ABOUT THIS TASK: Go through the lines below. Copy those with "height".

DATA UNDER STUDY:
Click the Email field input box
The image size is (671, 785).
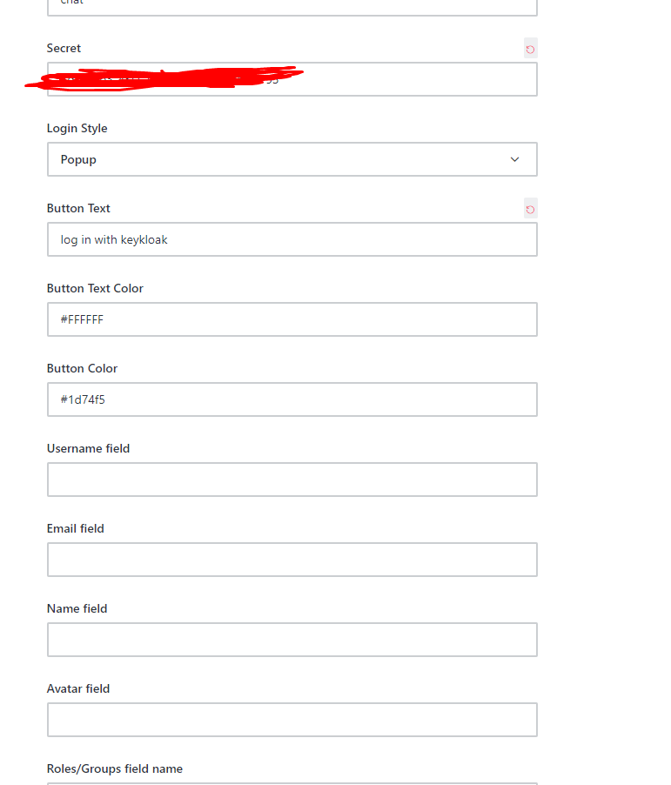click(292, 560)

--

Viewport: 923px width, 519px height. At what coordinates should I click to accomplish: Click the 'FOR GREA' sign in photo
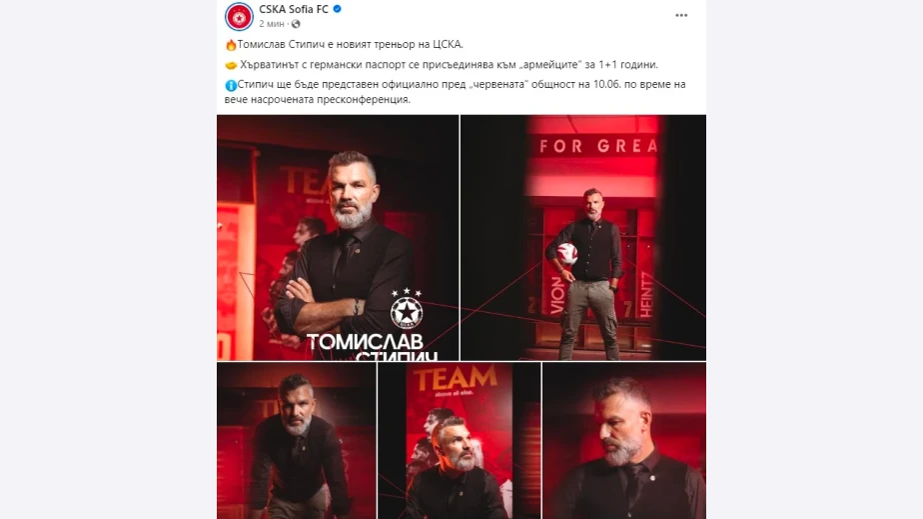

* * *

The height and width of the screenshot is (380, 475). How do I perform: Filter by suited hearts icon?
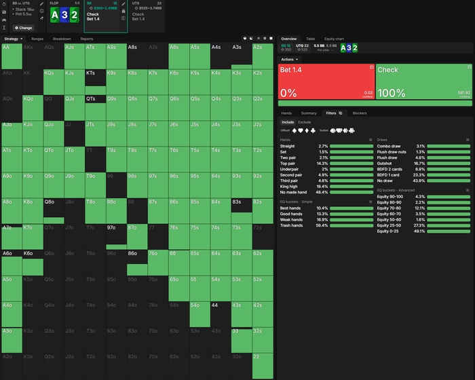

TASK ANSWER:
Viewport: 923px width, 519px height. At what coordinates should I click to accomplish: Click the 'FOR GREA' sign in photo
The height and width of the screenshot is (380, 475). How do I perform: Filter by suited hearts icon?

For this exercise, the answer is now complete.